The problem is, every increasing step of complexity requires a increasingly rare statistical fluke of low entropy to give rise to it. So a bit of dust clumping together is more likely than a planet forming. Similarly, a star or a galaxy are increasingly more improbably scenarios in our thermodynamic balanced universe. Taking this argument to the extreme, if you wish to create a scenario where a series of unlikely stochastic processes from a maximally entropic starting point lead to a sentient being, it would vastly more probable that a) such sentience would be made up from the minimum number of components necessary, for example a lonesome brain without a body and b) that such sentience would exist for the smallest amount of time possible. It therefore follows that in this universe any sentient being is far more likely to be a single, floating brain immersed in the a chaotic universe flickering in and out of existence by sheer randomness, rather than the complex pastiche of order we see in our low entropy universe.

Boltzmann brains are therefore, a reductio ad absurdum of the argument for our observable universe being a statistical fluke from thermal equilibrium. More fundamentally however, it’s also a paradox – the second law of thermodynamics holds in virtually every conceivable scenario covered by classical physics and yet our universe is ordered and low-entropic.

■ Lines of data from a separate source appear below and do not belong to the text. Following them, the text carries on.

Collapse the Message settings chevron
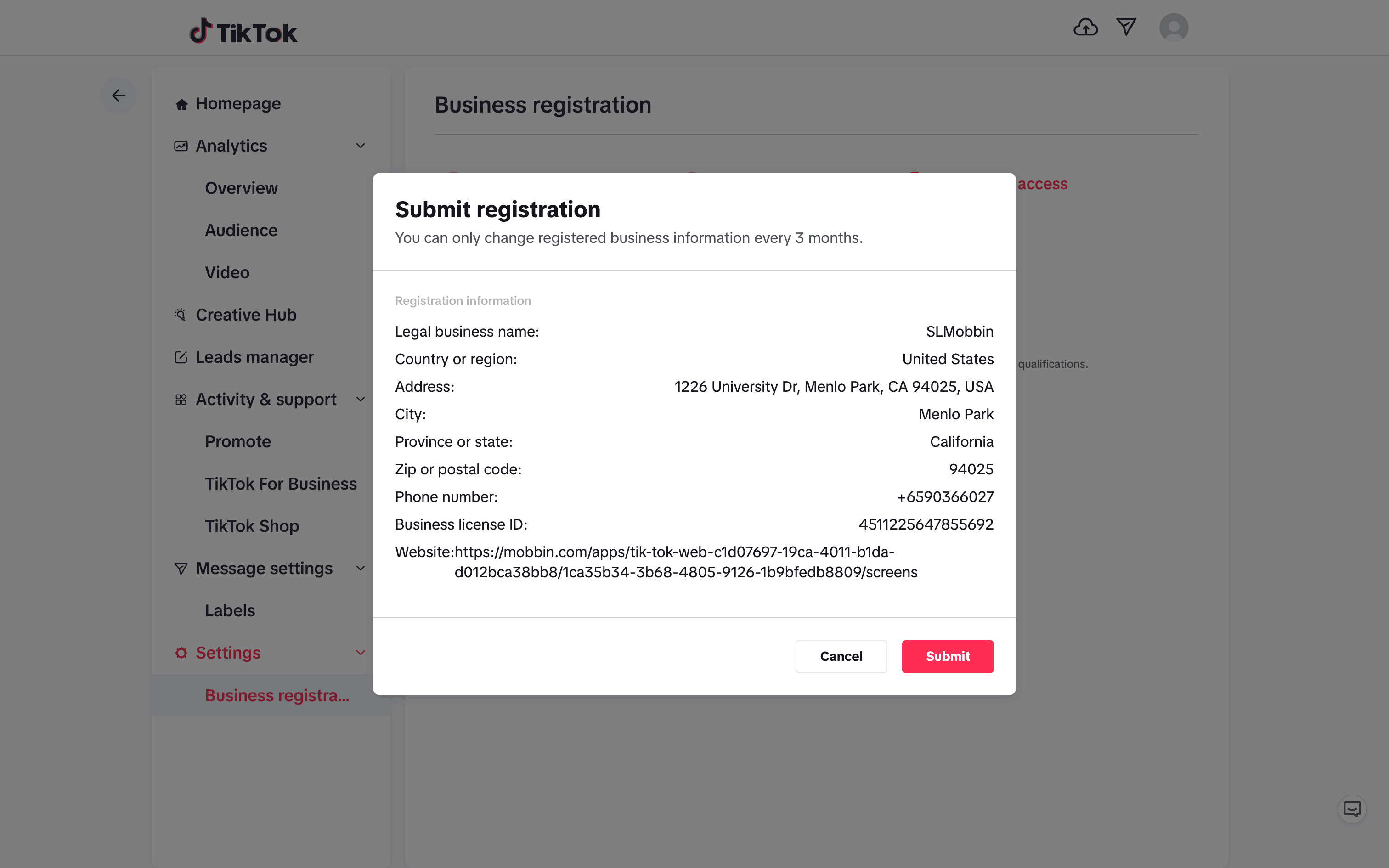 361,569
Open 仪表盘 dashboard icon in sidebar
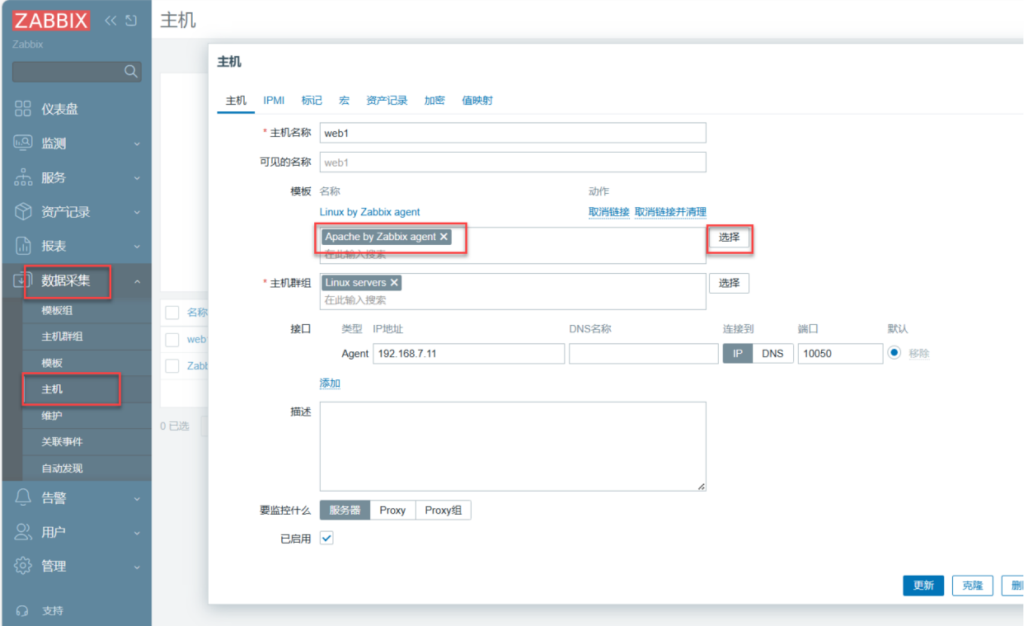Viewport: 1024px width, 626px height. (23, 109)

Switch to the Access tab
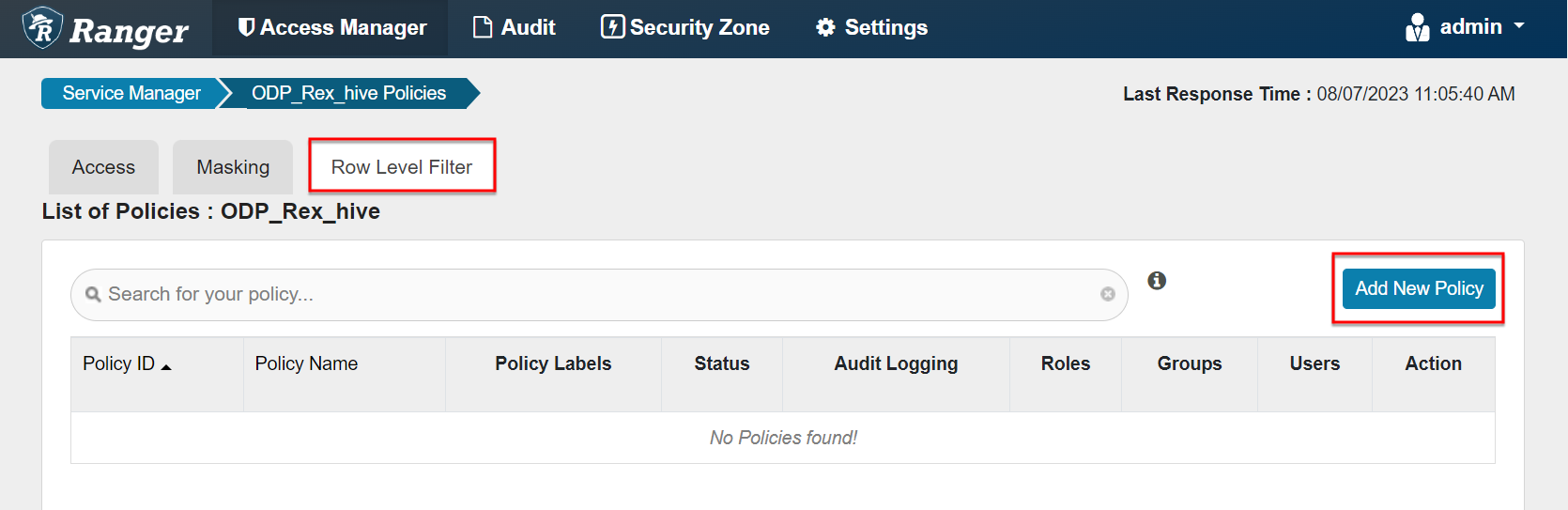pyautogui.click(x=103, y=167)
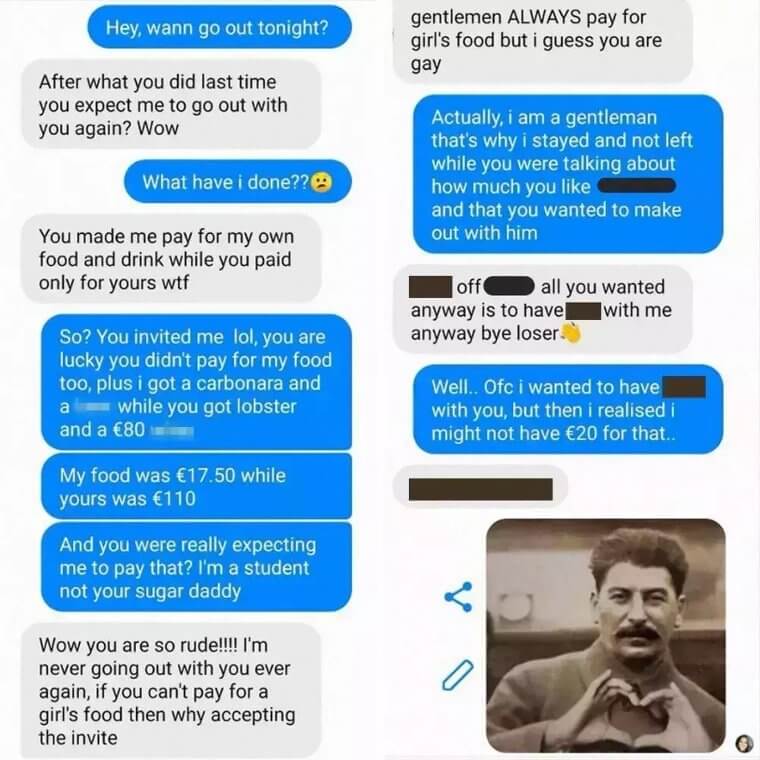
Task: Tap the waving hand emoji after 'bye loser'
Action: click(x=571, y=333)
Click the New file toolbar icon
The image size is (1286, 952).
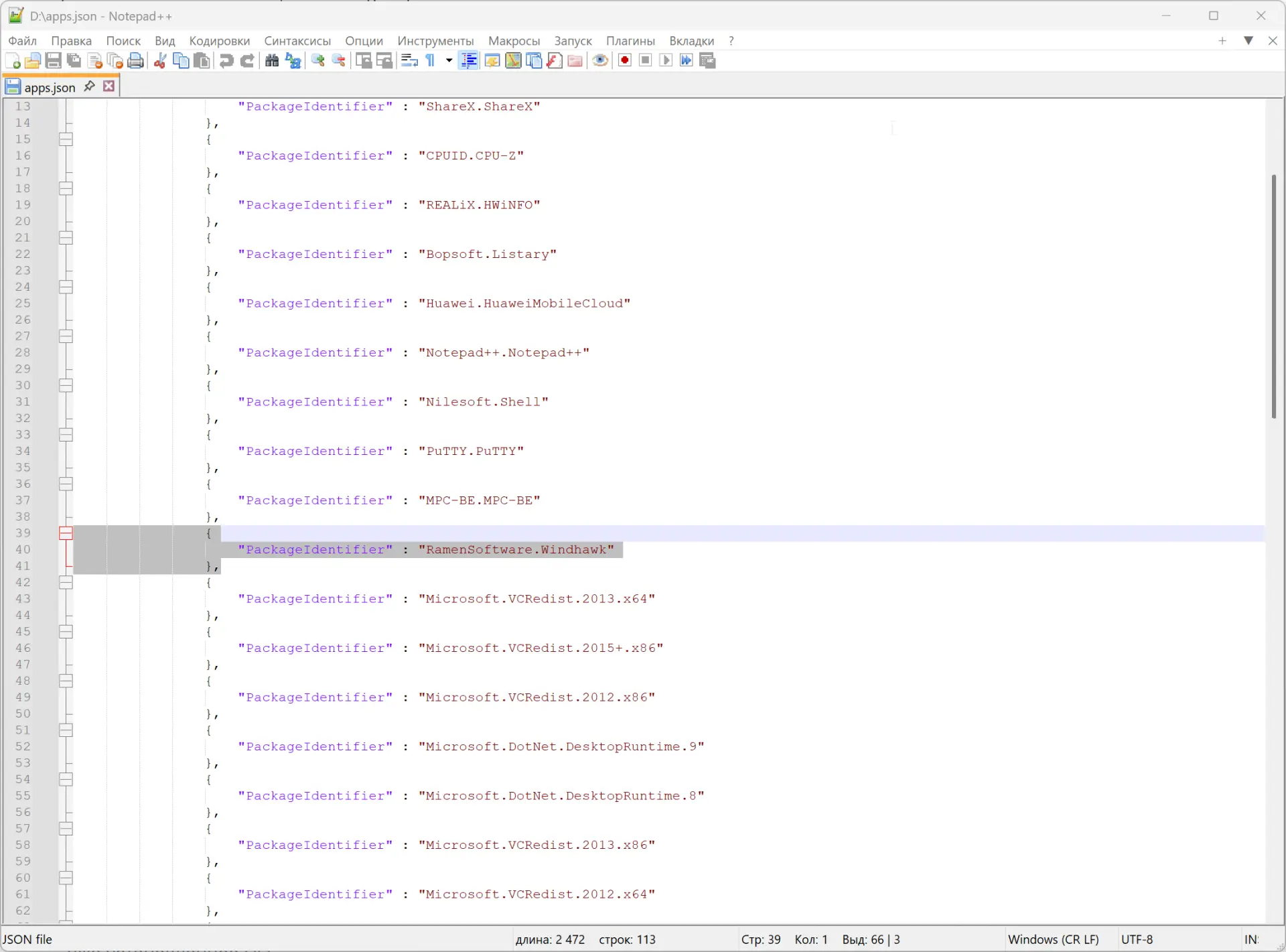tap(13, 61)
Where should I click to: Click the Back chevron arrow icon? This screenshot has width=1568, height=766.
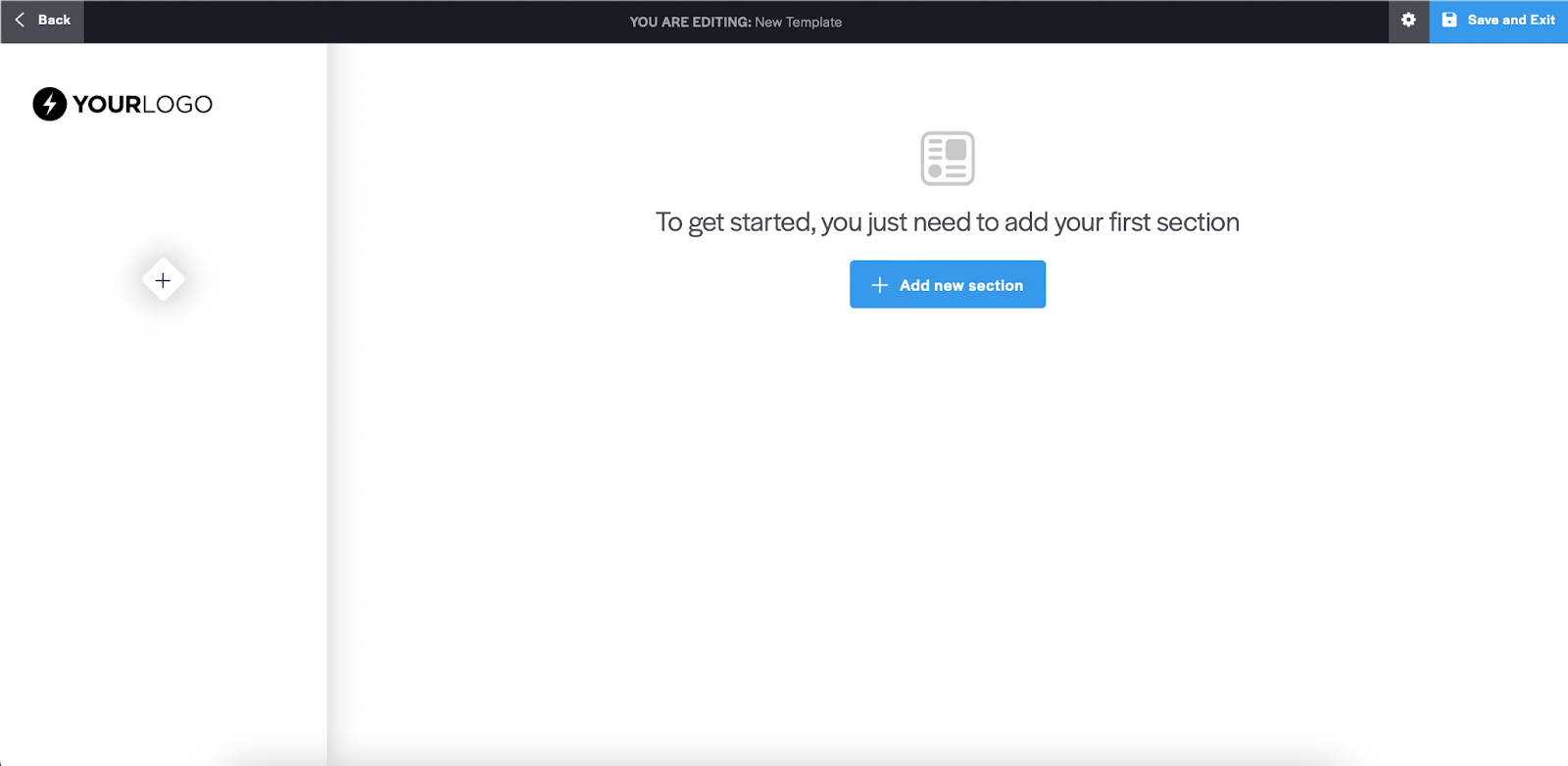(20, 21)
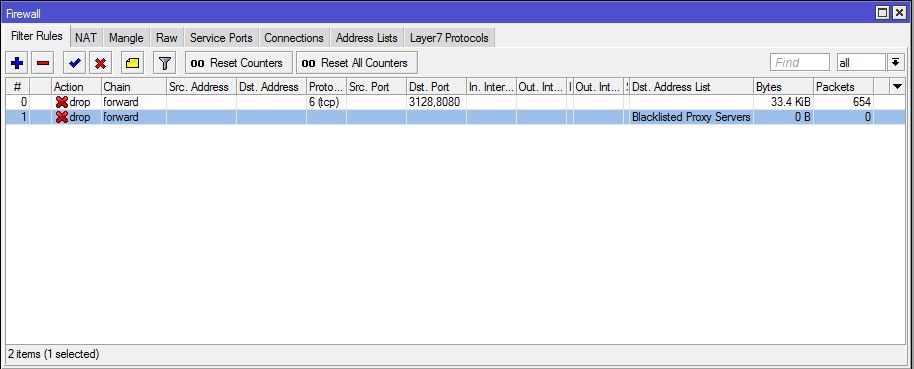Add a new firewall rule with plus icon
This screenshot has height=369, width=914.
(x=17, y=63)
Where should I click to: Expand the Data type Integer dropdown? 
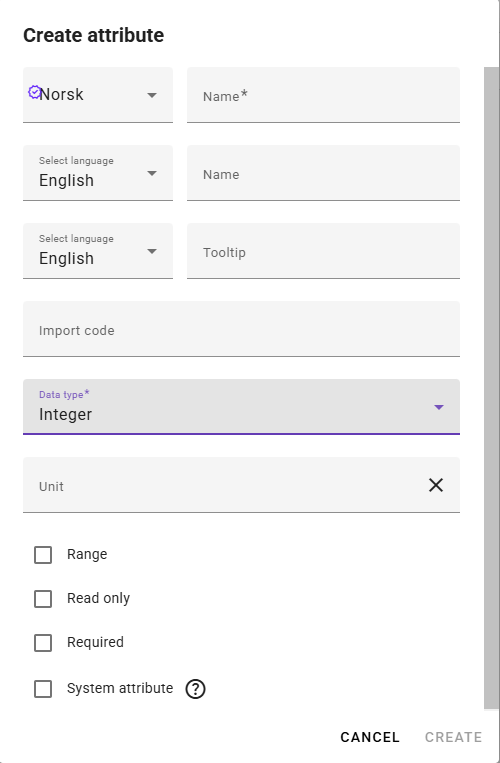point(241,406)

In essence, Boltzmann brain can’t exist – it is in fact a tool in cosmological theory for arguing a theory is flawed, if it predicts their presence. And as I promised, they have little to do with actual brains. But they do speak of some fundamental concepts about the way we think about the physical universe. Firstly, and probably most appealing to Ludwig Boltzmann, that entropy is fundamentally statistical and our universe follows its rules. Secondly, that our current understanding of the universe is not reconcilable with fundamental thermodynamics, at least not without considering some more exotic theories about how the universe works, which is what physics is all about. And finally, it allows us to consider how unlikely sentience is, in the ‘high-entropy stochastic process’ sense; it is perhaps the most unlikely of all the observable things we see in the universe.

So cheers to you, you vanishingly unlikely statistical fluke atop a high-entropy universe.

——————————————————————————————

An awful lot has been written about Boltzmann’s brain including a great series of articles for Discover Magazine, and in the New York Times. There’s even a video, if that’s more your thing. Sadly, I could not find any literature on Boltzmann’s actual brain.